No Brasil, por exemplo, o art. 18, inciso I, do CP é um exemplo gritante. A imputação por dolo eventual — que permite punir alguém por um crime não intencional, mas "aceito como risco" — transforma-se, na prática, em uma loteria jurídica. Como critiquei em minha obra, essa figura abre espaço para interpretações subjetivas, onde a linha entre o acidente e o crime se dissolve conforme a conveniência do aplicador da lei.
Trata-se de uma ficção perigosa, pois em vez de proteger a sociedade, gera insegurança jurídica e criminaliza condutas que deveriam ser analisadas sob outras perspectivas (como a civil ou administrativa).
Um sistema penal justo não é aquele que prende mais, mas aquele que preserva a dignidade humana mesmo ao punir. Isso exige leis claras e previsíveis. Normas ambíguas, como as que permitem o dolo eventual, são terreno fértil para arbitrariedades. Exige também juízes como filtros críticos, pois não basta aplicar a lei, é preciso questionar se ela serve à justiça ou ao autoritarismo. Por fim, faz-se necessária uma reforma normativa urgente, pois como propus em Fundamentos de la Teoría Significativa de la Imputación (Rudá, 2025), precisamos de teorias de imputação que reflitam a complexidade humana, não simplificações perigosas.
No Brasil, o abuso do Direito Penal é sintomático. Enquanto falhamos em investir em políticas públicas básicas, recorremos ao sistema penal para "resolver" conflitos sociais, da pobreza à falta de acesso à saúde. O resultado? Um sistema carcerário caótico e seletivo, onde os vulneráveis são criminalizados, e os poderosos, raramente alcançados.
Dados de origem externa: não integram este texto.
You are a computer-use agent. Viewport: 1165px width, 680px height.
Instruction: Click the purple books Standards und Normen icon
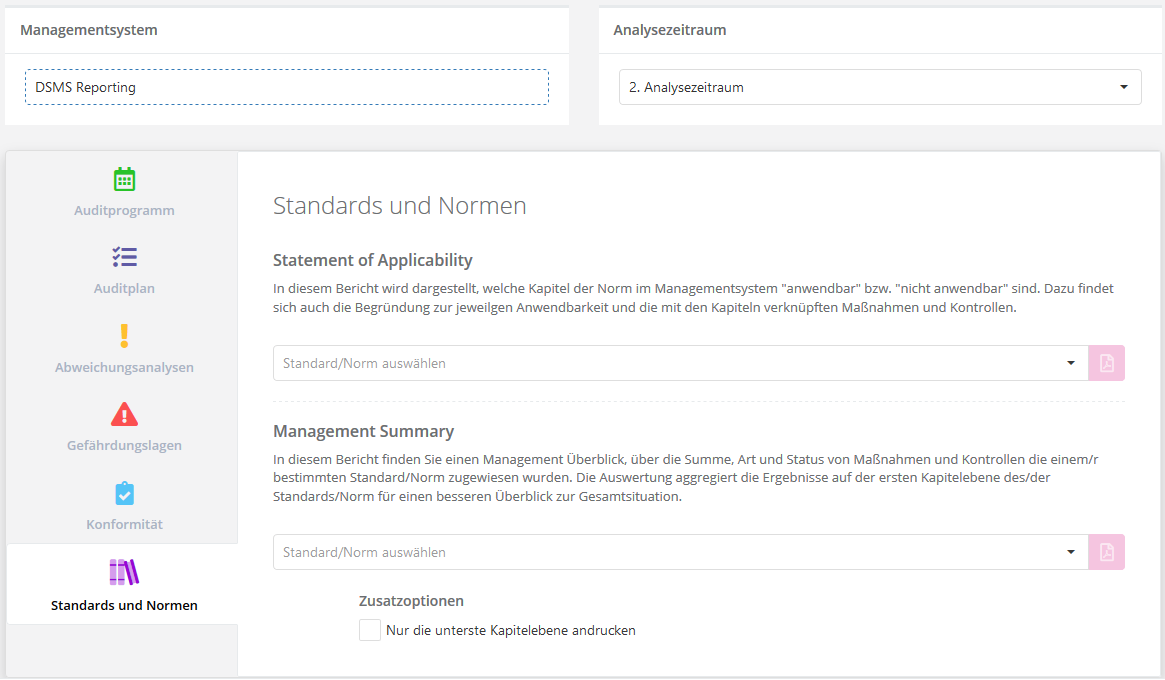point(124,572)
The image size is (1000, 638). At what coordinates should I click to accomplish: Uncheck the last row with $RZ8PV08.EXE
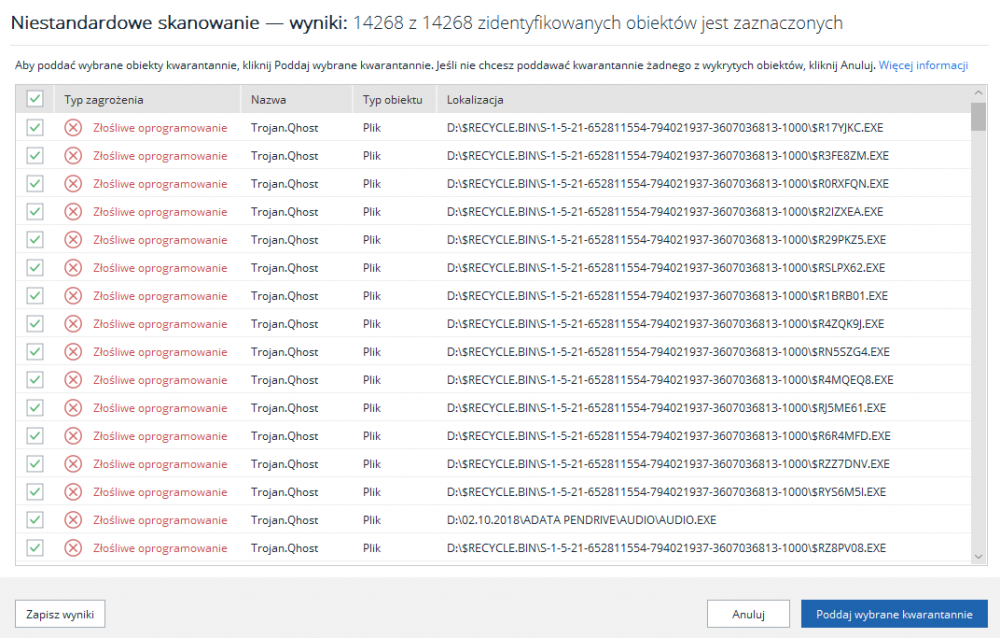pyautogui.click(x=34, y=547)
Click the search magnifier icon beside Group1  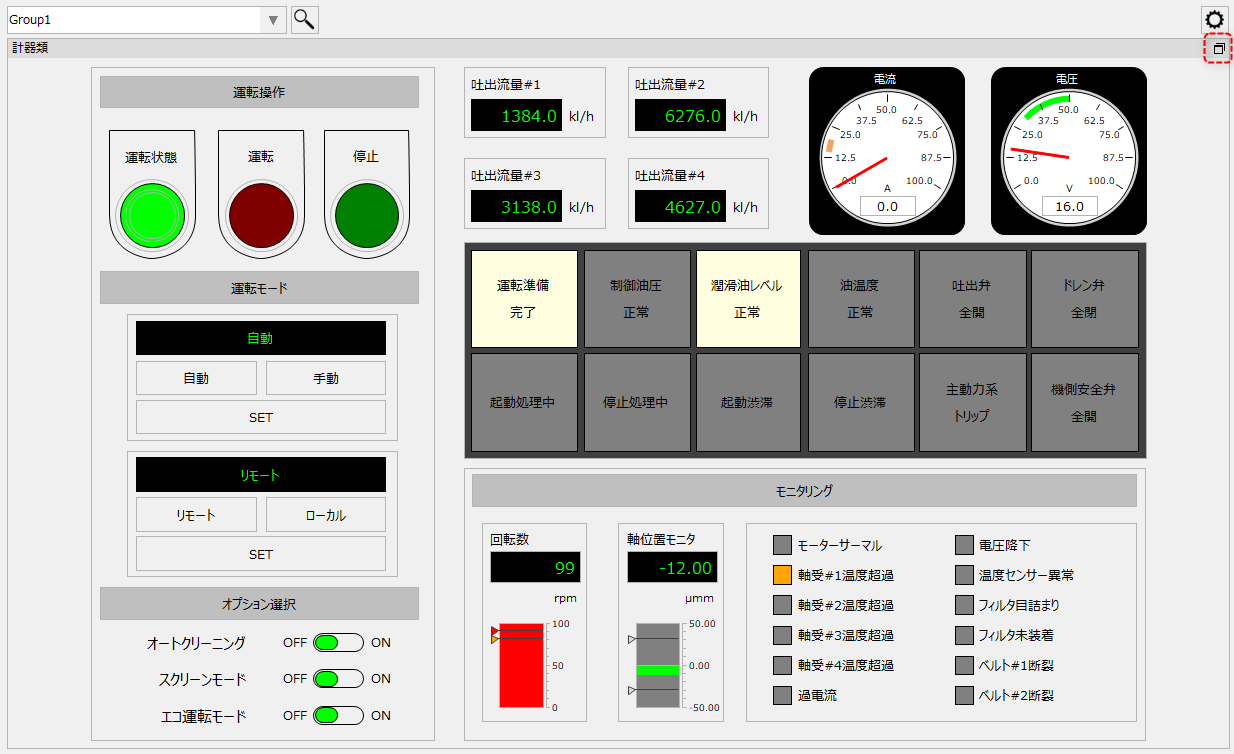click(304, 19)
A manutenção de dispositivos como o inciso I do art. 18 do CP não é um erro técnico, mas uma escolha política. Aceitar isso é compactuar com um Estado que finge ser democrático, mas age como inquisidor.
O equilíbrio entre Estado Democrático de Direito e Direito Penal não é uma meta distante, mas uma urgência. Para alcançá-lo, precisamos atentar a três pontos que reputo fundamentais: a) Revogar normas autoritárias, começando pela revisão crítica de figuras como o dolo eventual, escondido no referido inciso I do art. 18 do CP; b) priorizar alternativas ao cárcere, como defendido por muitos doutrinadores, lançando mão de institutos como a mediação, a justiça restaurativa e o investimento social, uma vez que não são "mimos ideológicos", mas ferramentas comprovadas; por fim, c) exigir responsabilização judicial, pois juízes e promotores devem ser cobrados não pelas condenações que proferem, mas pela justiça que realizam ou ao menos deveriam realizar.
Como tenho defendido ao longo de minha carreira, o Direito Penal só é legítimo quando reconhece que ninguém — nem mesmo o Estado — está acima da dignidade humana. Se ignorarmos isso, a democracia será apenas uma palavra em livros de história.